(Stored records)
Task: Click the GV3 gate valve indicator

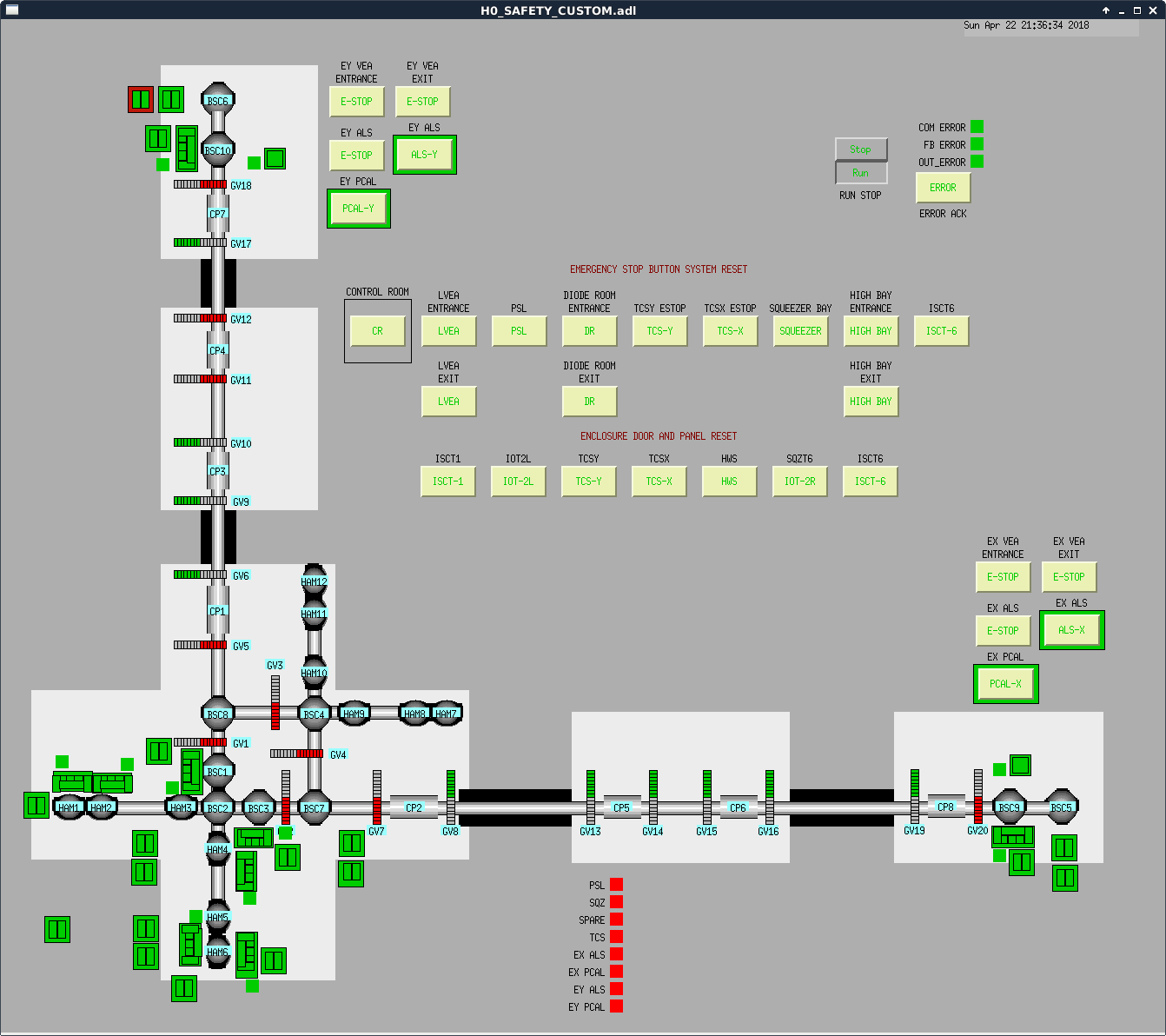Action: click(275, 702)
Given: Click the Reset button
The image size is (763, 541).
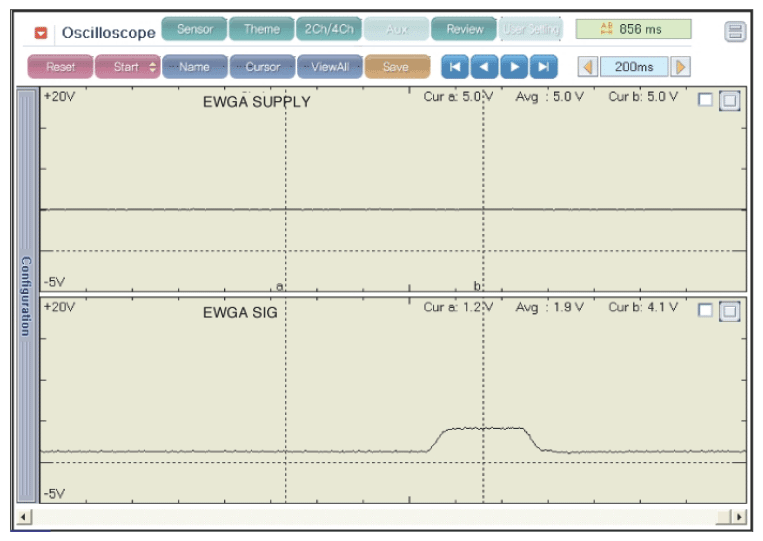Looking at the screenshot, I should click(x=60, y=67).
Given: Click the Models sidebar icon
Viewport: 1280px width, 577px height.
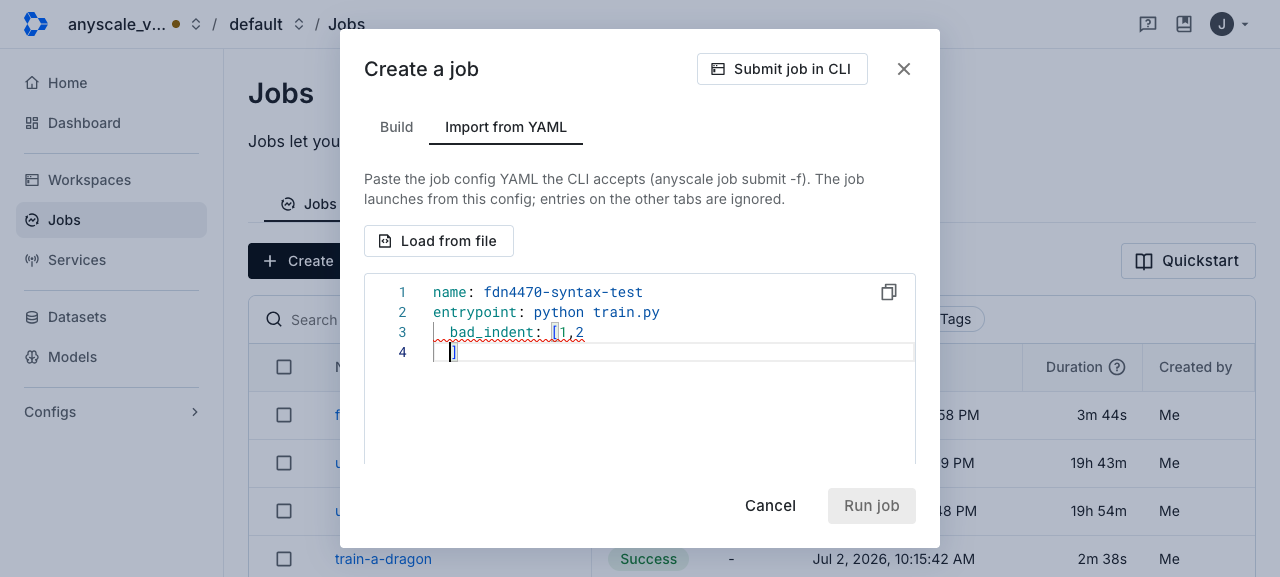Looking at the screenshot, I should (32, 357).
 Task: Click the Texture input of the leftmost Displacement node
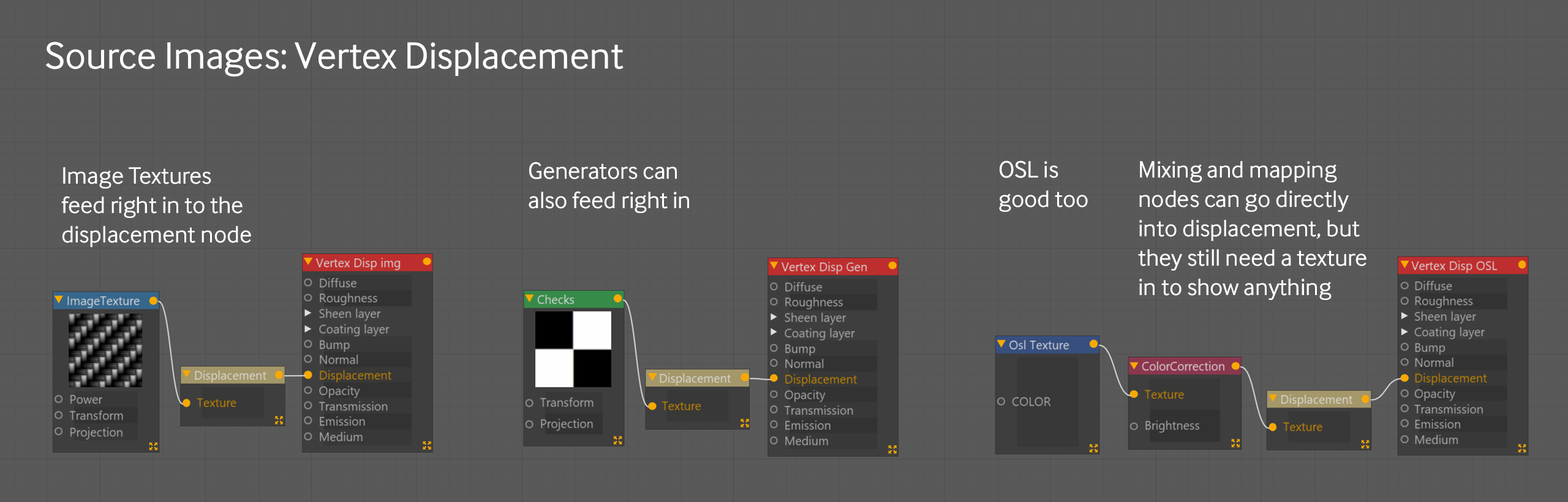(187, 403)
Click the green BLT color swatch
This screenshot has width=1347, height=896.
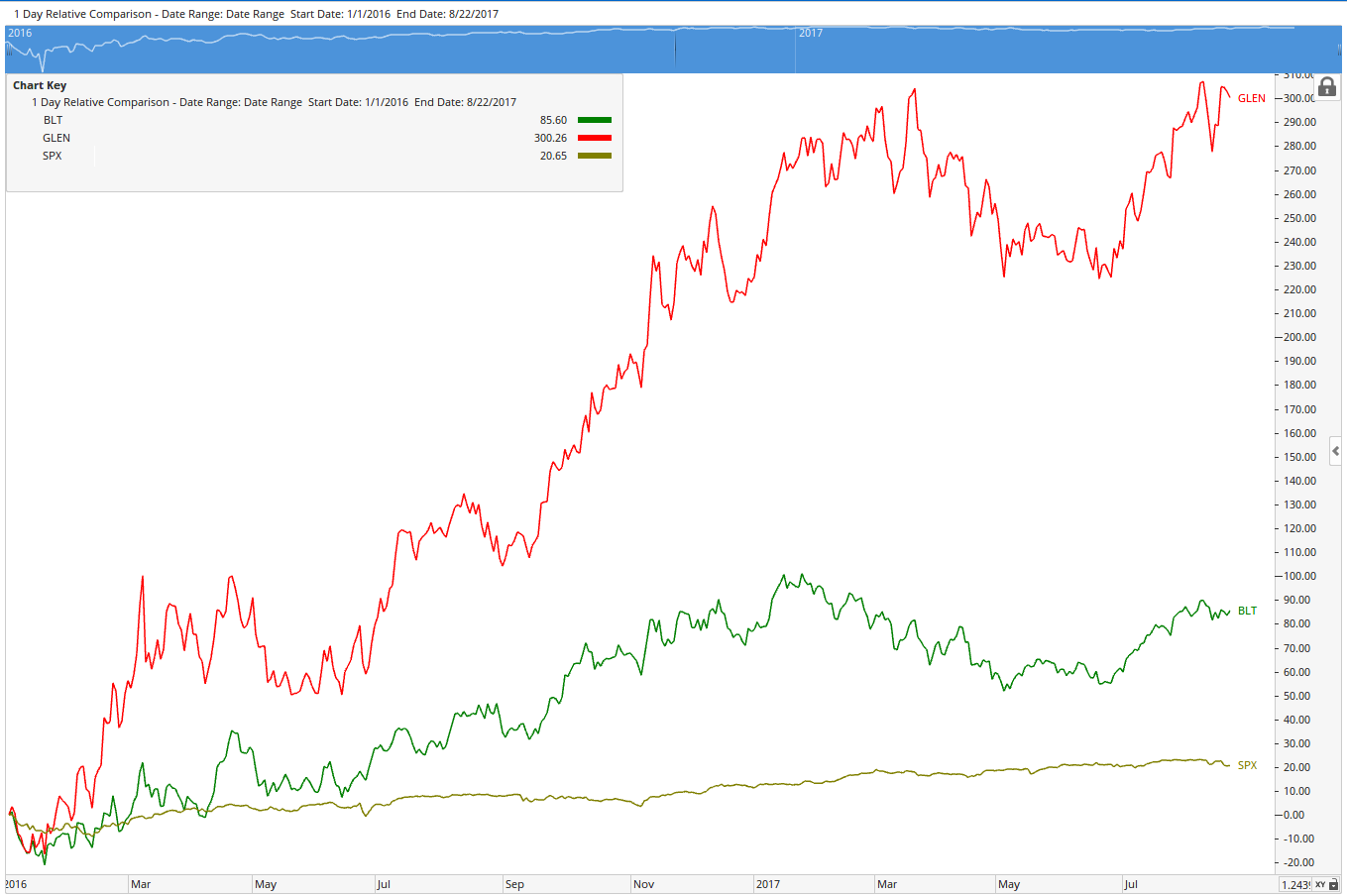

**EXERCISE OBJECTIVE:** Exactly as written, set down the lines from the line holding "Viewport: 1280px width, 577px height." to the last line of the data, both ends included, pictures excluded.

**RESULT:**
Viewport: 1280px width, 577px height.
Looking at the screenshot, I should (32, 357).
 Task: Click the Texture input of the leftmost Displacement node
(187, 403)
Click the green BLT color swatch
This screenshot has width=1347, height=896.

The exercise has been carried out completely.